Green Tea comes from the young shoots of the Camellia sinensis, which is picked and processed directly by roasting, rolling and then drying. Unlike the other types of tea, when processing Green Tea, the leaves are quickly heated by pan firing or steaming and then dried without the oxidation process. The overall taste of a Green Tea comprises bitterness, astringency, umami; a brothy or savoury taste and sweetness. The bitterness in Green Tea often comes from the Tannin and Caffeine which is not oxidised. The processing technique allows for the prevention of oxidisation which would otherwise change the colour and aroma of Green Tea.
Green Tea contains natural antioxidants such as Catechins, Flavonoids, Polysaccharides, Caffeine and Amino Acids higher than Black or Red Tea. According to Lee et al. (2011), the Catechins in Green Tea are 30-42% higher than in Black Tea. These compounds can scavenge free radicals and have anti-inflammatory effects. Meanwhile, other compounds in Green Tea, such as Caffeine, have stimulant effects. The Amino and Glutamic Acids contributes to the tell-tale relaxing properties.

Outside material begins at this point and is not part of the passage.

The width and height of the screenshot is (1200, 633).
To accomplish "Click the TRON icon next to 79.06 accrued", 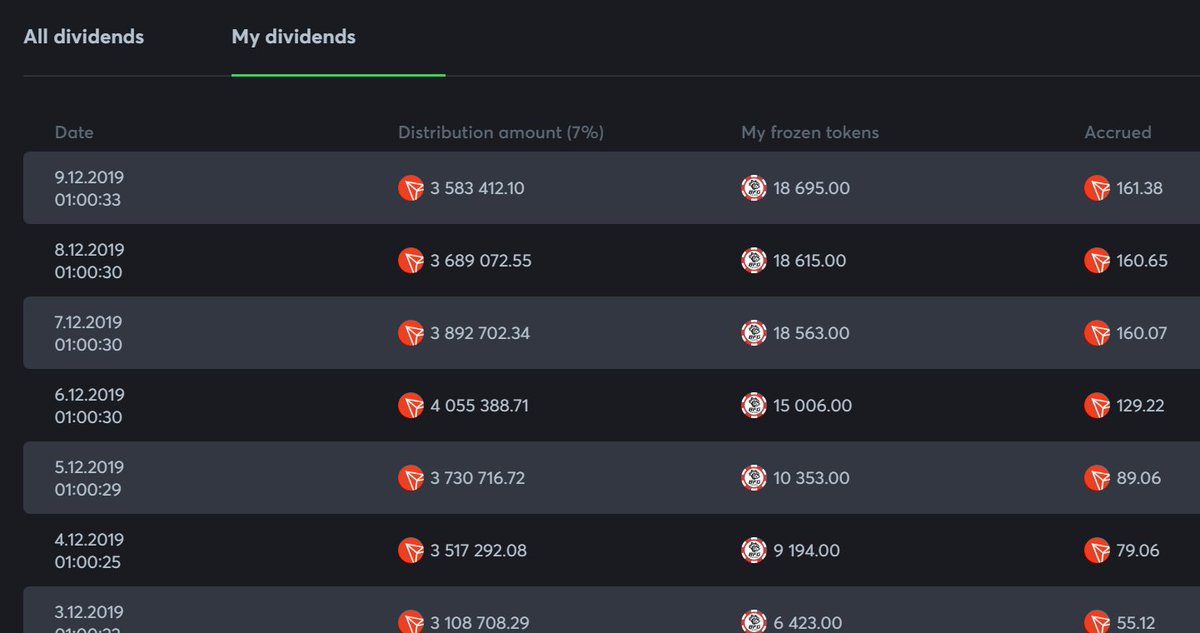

Green Tea is also known to have several other health benefits, such as improving blood flow and lower cholesterol, preventing heart disease, and keeping blood sugar stable in people with diabetes. Suppose you would like to lose weight and have trouble sleeping, you can try one some Green Tea. According to Basu et al. 2010, consuming 4 cups/day of green tea beverage for 8 weeks can reduce weight ± 3 kg, and theanine in green tea can help you sleep better.